Constructor arguments (and their defaults) are:

isomeric_conf_test (False): If True, consecutive input molecules with matching graphs are stored as conformers in a multiconformer molecule.

schema_limit (0): The maximum number of input rows to sample. The default is to sample all rows.

clear_mol_data (True): If True, molecule data (SD and generic) is not copied to each conformer from the parent molecule.

unique_values_limit (25): The number of unique values will be counted up to this limit. If the number of unique values in a field is below this limit, metadata will be added to the field indicating that the data is categorical.

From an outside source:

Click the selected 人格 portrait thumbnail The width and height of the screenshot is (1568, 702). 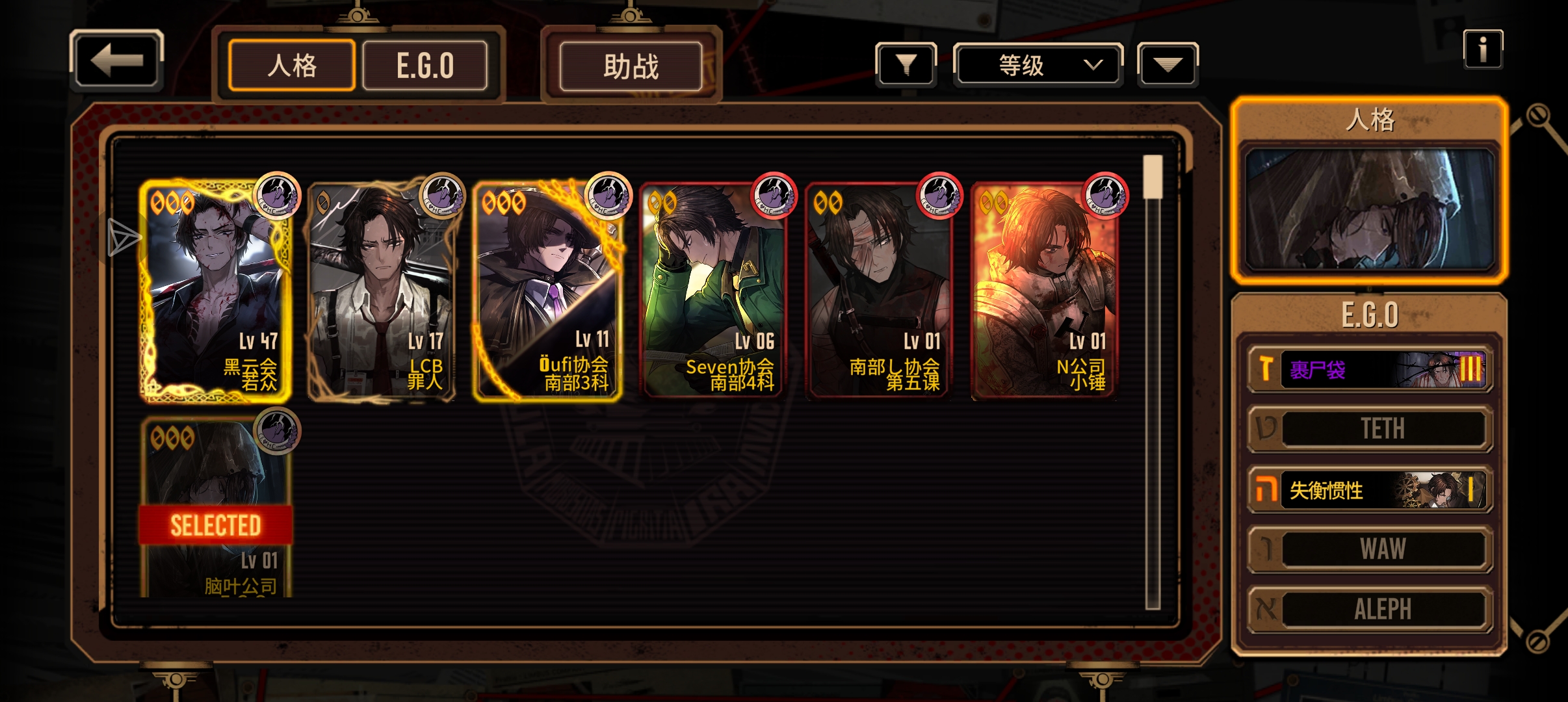[x=1370, y=209]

sample_percent (100.0): If specified, this percentage of values are sampled and data types are perceived from that sample. The default is to examine all values.

generic_tags ([]): If provided, generic data is transferred from the input molecule to the output record for the specified tags.

mol_title_field (“”): If provided, the titles of molecules are extracted into a separate field.

smiles_field_name (“Original SMILES”): The name of a field to retain the original SMILES strings from the input file, before conversion to molecules.

schema (None): If specified, the provided OERecord defines a schema that will strictly control the interpretation of input values. The field types and metadata will be transferred to the output records.

error_field (None): If this value is provided, it designates a destination field on the output records to show data parsing errors.

class drconvert.CSVConverter(path: str, options: CSVConversionOptions | None = None, display_name: str | None = None)

Convert a CSV file to OERecords

__iter__() → Generator[OEMolRecord, None, None]: Iterator of OERecords

class drconvert.CSVConversionOptions(schema_limit=0, unique_values_limit=25, delimiter=None, sample_percent=100.0, smiles_field_name='Original SMILES', schema=None, error_field=None)

This class contains options for converting .csv files to records.

Constructor arguments (and their defaults) are:

schema_limit (0): The maximum number of input rows to sample. The default is to sample all rows.

unique_values_limit (25): The number of unique values will be counted up to this limit. If the number of unique values in a field is below this limit, metadata will be added to the field indicating that the data is categorical.

delimiter (None): What character to use for the CSV delimiter. By default, the delimiter is automatically detected.

sample_percent (100.0): If specified, this percentage of values are sampled and data types are perceived from that sample. The default is to examine all values.

smiles_field_name (“Original SMILES”): The name of a field to retain the original SMILES strings from the input file, before conversion to molecules.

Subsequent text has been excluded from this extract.